_EXERCISE_
Extract the stretch of lines that starts at the line with "The width and" and ends at the last line of the data below. Give it exactly, without pictures.

_Saved entries_
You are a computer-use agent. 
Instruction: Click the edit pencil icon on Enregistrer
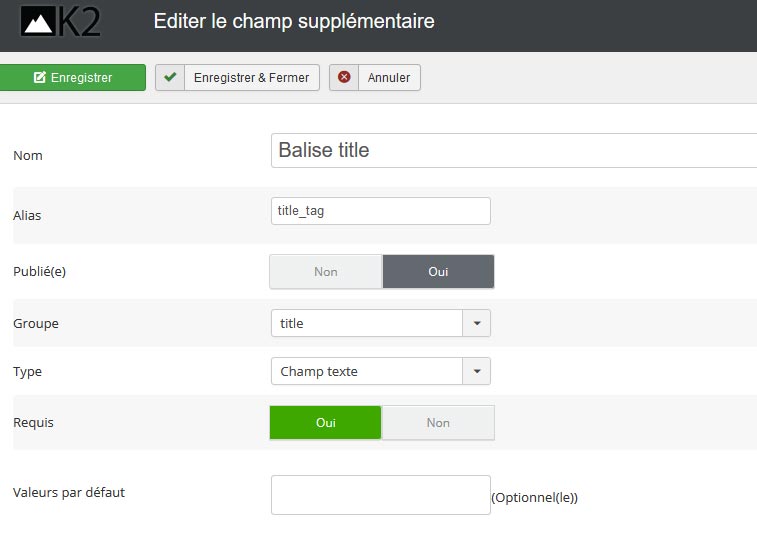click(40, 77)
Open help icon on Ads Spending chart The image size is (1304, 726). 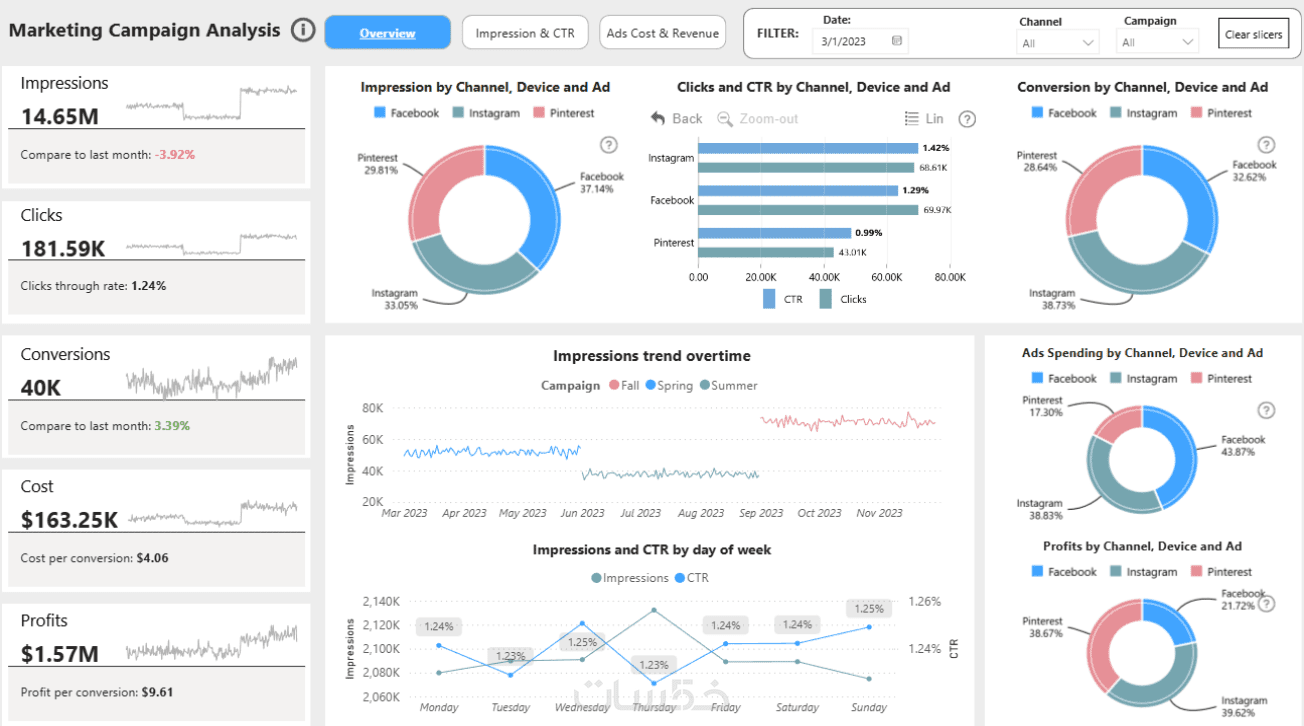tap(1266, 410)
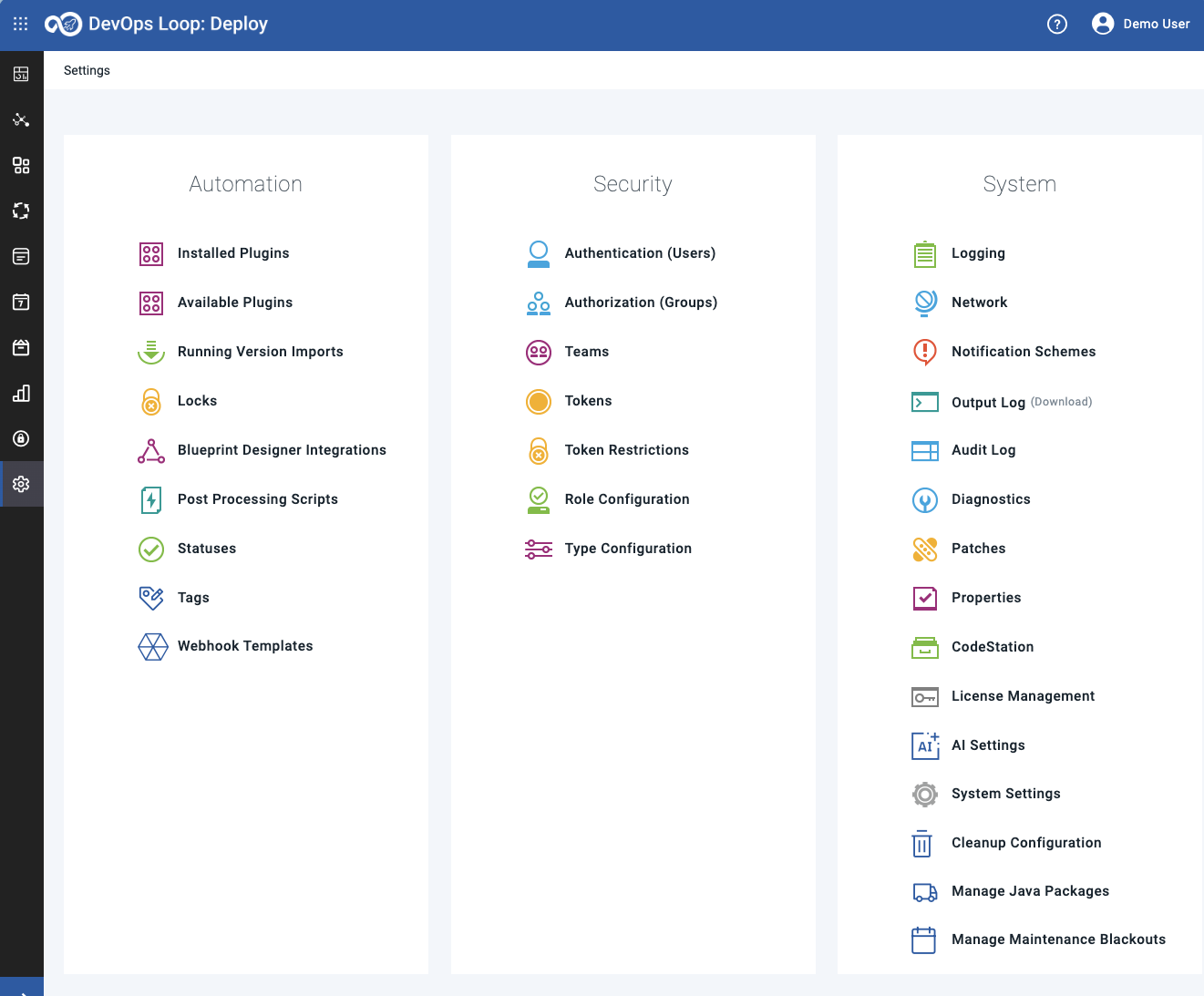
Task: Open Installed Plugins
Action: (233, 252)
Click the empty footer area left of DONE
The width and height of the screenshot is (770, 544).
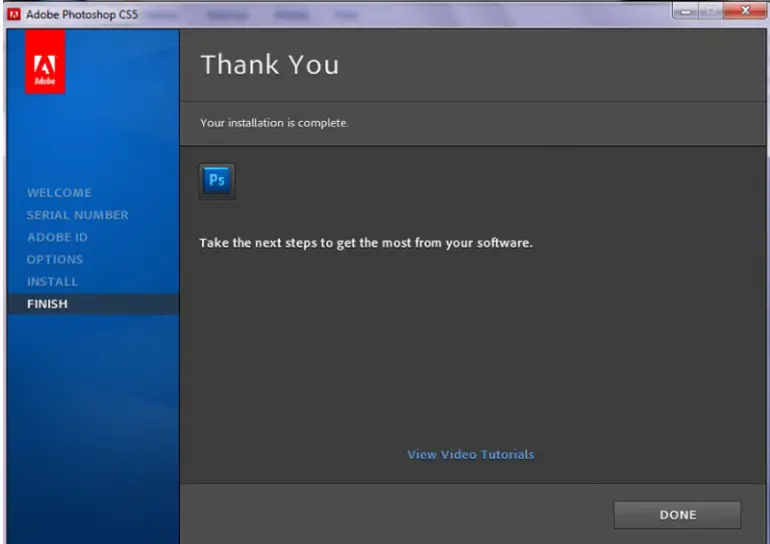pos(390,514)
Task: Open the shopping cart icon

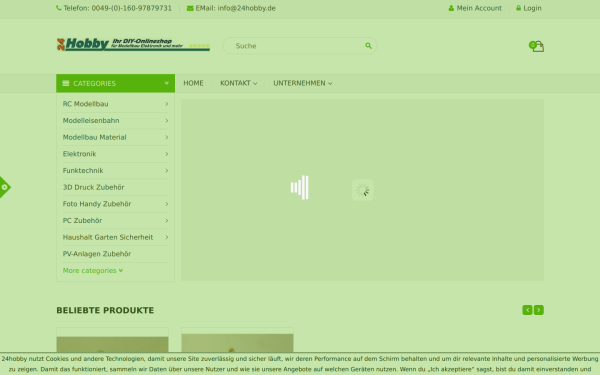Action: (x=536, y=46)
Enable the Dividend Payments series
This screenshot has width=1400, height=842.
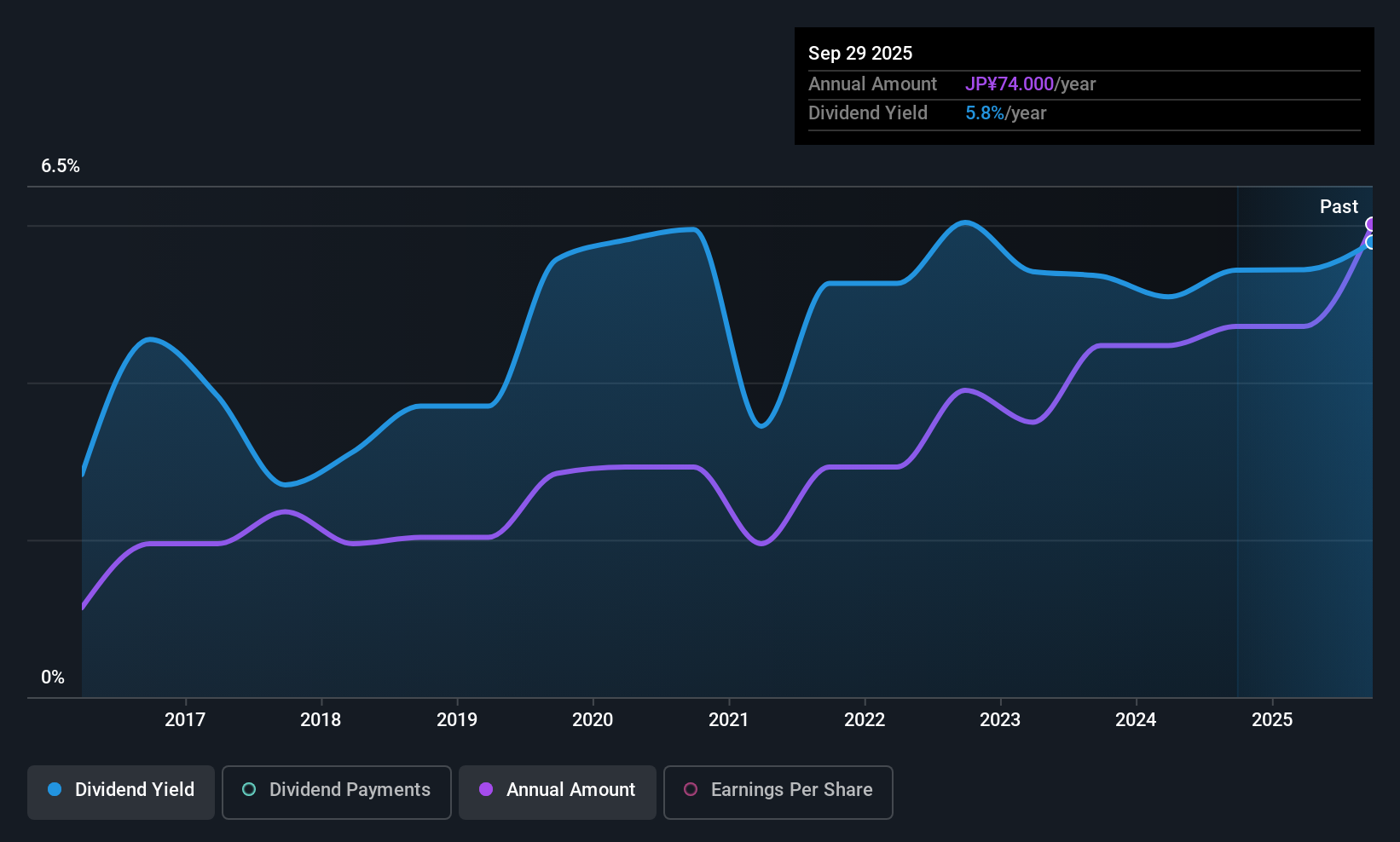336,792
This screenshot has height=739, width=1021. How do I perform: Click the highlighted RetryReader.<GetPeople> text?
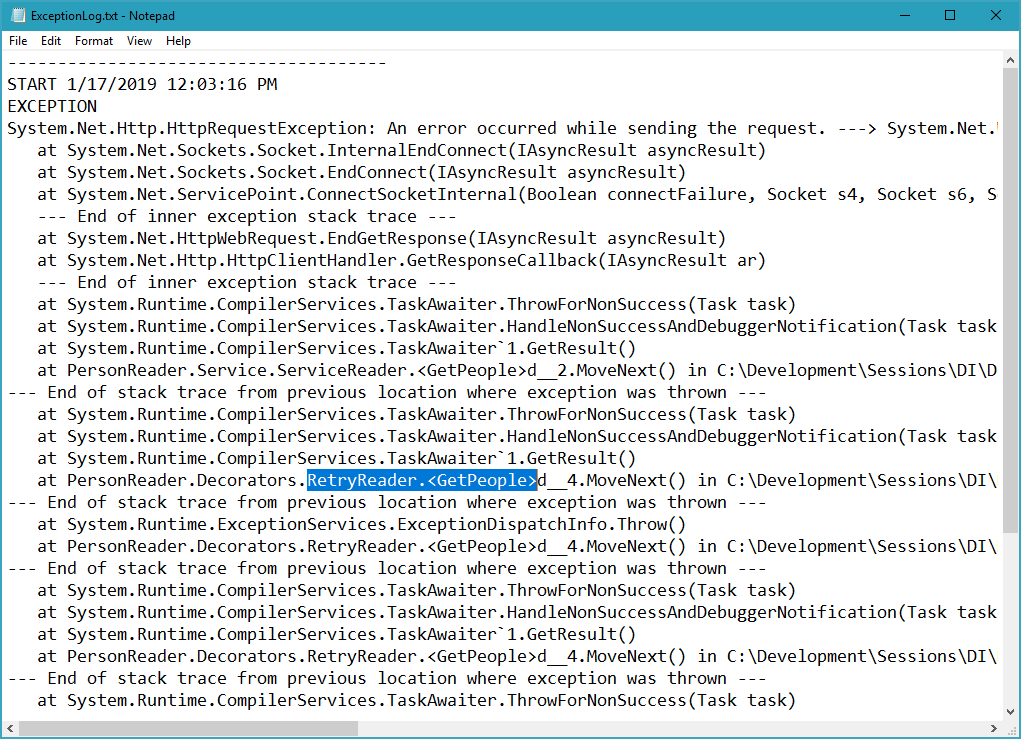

_RESPONSE BELOW_
The width and height of the screenshot is (770, 544).
pos(390,514)
Task: Open the shopping cart icon

Action: (x=536, y=46)
Enable the Dividend Payments series
This screenshot has width=1400, height=842.
336,792
This screenshot has height=739, width=1021. How do I perform: Click the highlighted RetryReader.<GetPeople> text?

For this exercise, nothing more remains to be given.